Decide whether each statement agrees with the passage on Alexander Wood and Ontario family law. For each, answer yes or no and quote the passage's deciding words exactly. (a) Gender-specific words such as "husband" and "mother" are being stripped from Ontario family law. (b) The writer predicts that everyone will be gay the day after tomorrow. (c) Alexander Wood's story is being rewritten as a gay tragedy.
-- Passage provided follows --
Oh, well. If only Lord Dorchester had been chased out of Canada for dressing as a woman and coming on to William Smith, the main drag in Montreal might still be named after him.
History repeats itself: Alexander Wood’s trouser-dropping farce gets rewritten as gay tragedy, and we all accept it as if it were the most natural thing in the world to retrospectively homosexualize the past. And perhaps it is, given our eagerness to homosexualize the future. I don’t mean that we’re all going to be gay the day after tomorrow--quite the opposite, actually: we’re more likely to all be Muslim. But, until we reach that happy state, we’re redefining ancient institutions not merely to add gays to the list of participants but to recast them through the prism of gayness. For example, the stripping of gender-specific language from Ontario family law--“husband,” “wife,” “father,” “mother”--is, by any reasonable standard, a little more than gay inclusiveness and considerably closer to the wholesale demolition of ancient concepts of gender, family and biology.
-- Passage provided concluded --
-- Data to examine follows --
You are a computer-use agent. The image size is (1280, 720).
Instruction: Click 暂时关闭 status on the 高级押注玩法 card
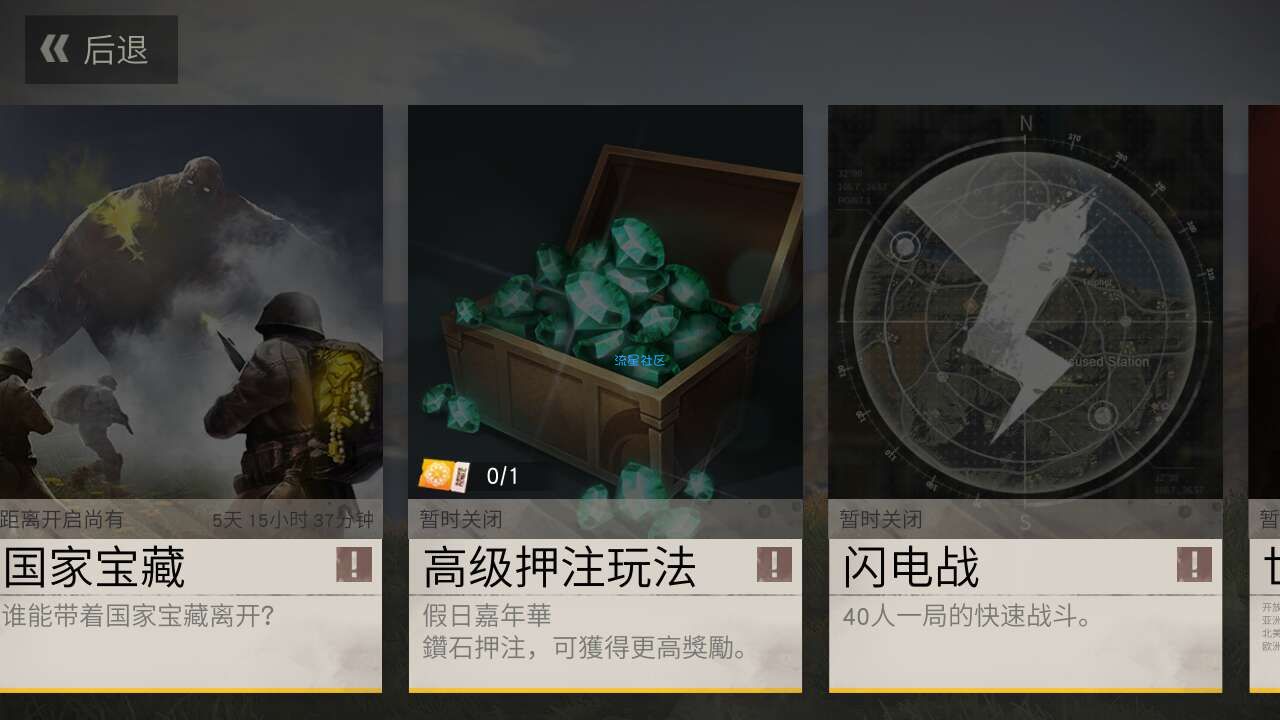[x=461, y=520]
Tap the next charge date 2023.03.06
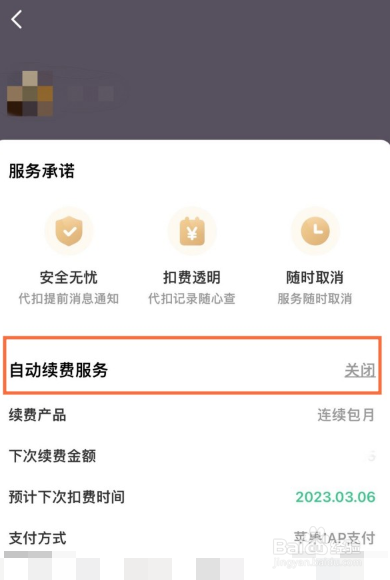390x580 pixels. pos(335,497)
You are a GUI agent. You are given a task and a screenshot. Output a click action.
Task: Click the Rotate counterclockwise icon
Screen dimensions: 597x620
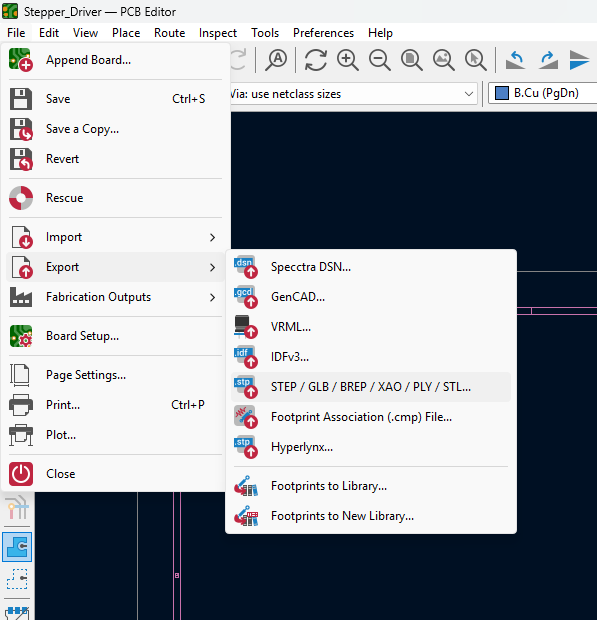pos(516,60)
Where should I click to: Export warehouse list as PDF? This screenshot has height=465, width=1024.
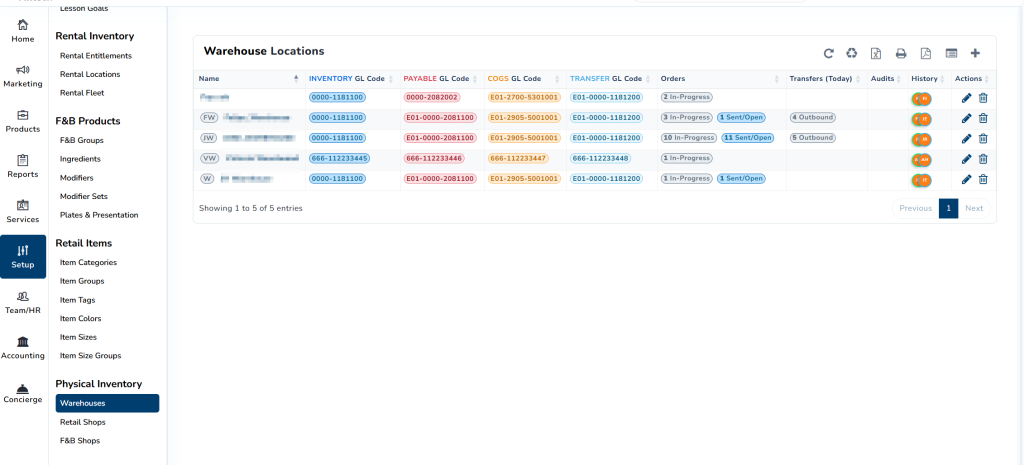[x=926, y=53]
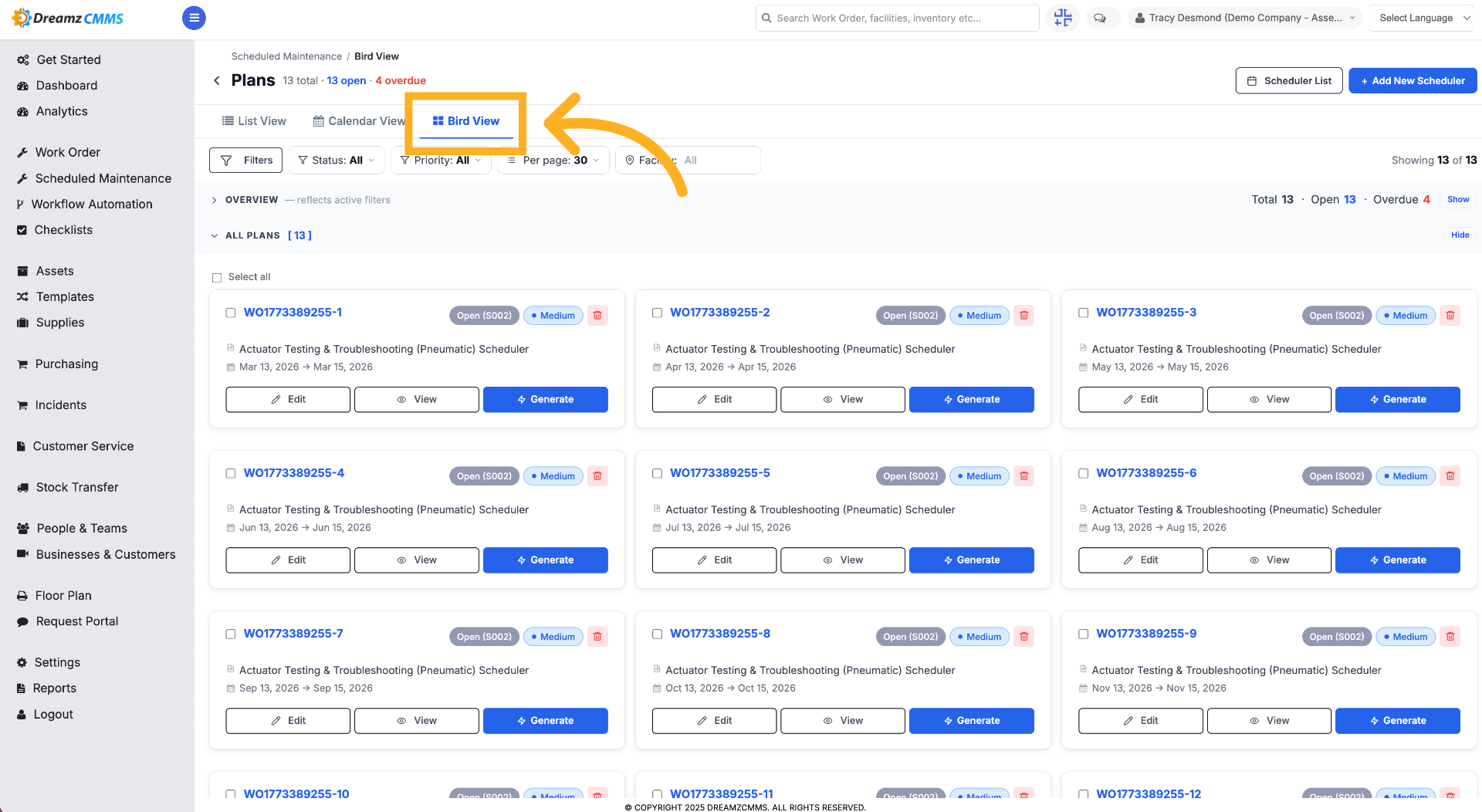Collapse the ALL PLANS section chevron
Viewport: 1482px width, 812px height.
(x=215, y=235)
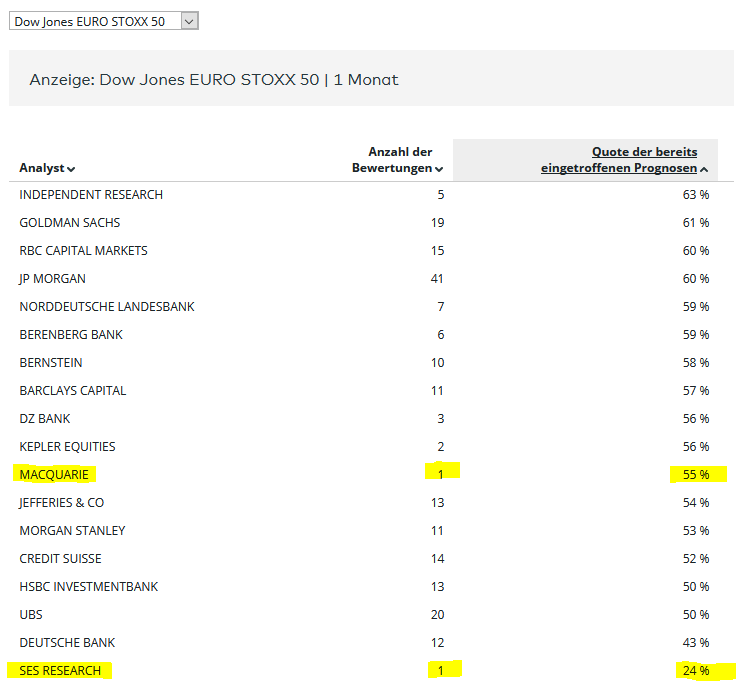Click on RBC CAPITAL MARKETS entry
This screenshot has width=736, height=687.
(83, 251)
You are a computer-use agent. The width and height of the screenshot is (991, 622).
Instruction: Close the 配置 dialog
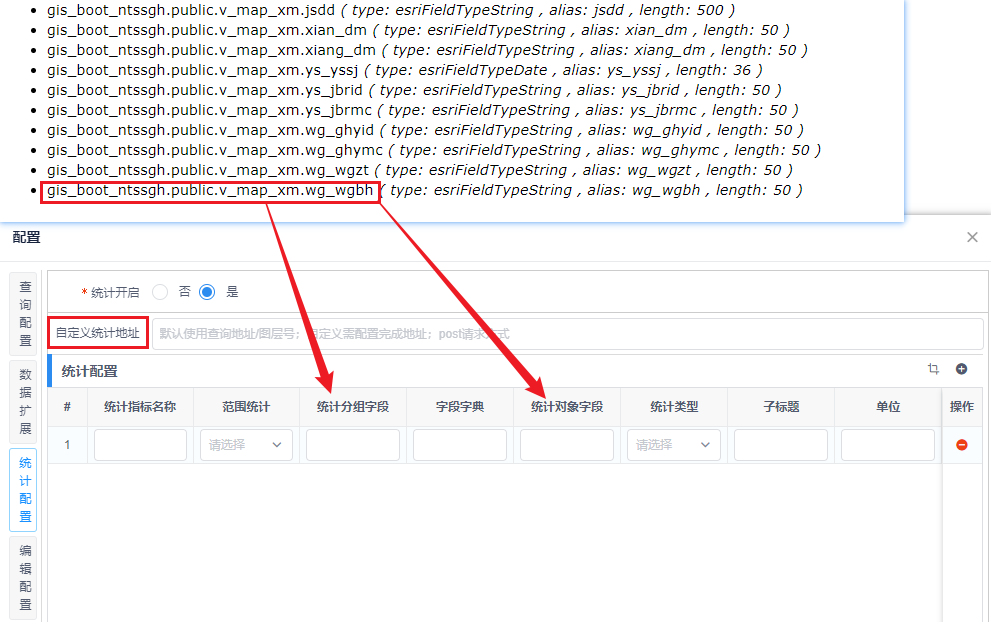click(x=972, y=238)
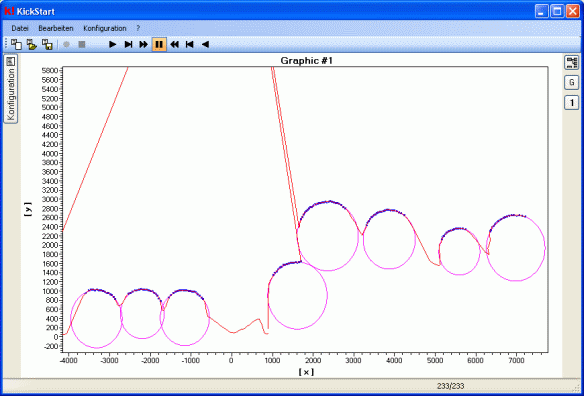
-- Data to examine concluded --
▸ **Answer**:
(a) Yes: "the stripping of gender-specific language from Ontario family law--“husband,” “wife,” “father,” “mother”"
(b) No: "I don’t mean that we’re all going to be gay the day after tomorrow"
(c) Yes: "Alexander Wood’s trouser-dropping farce gets rewritten as gay tragedy"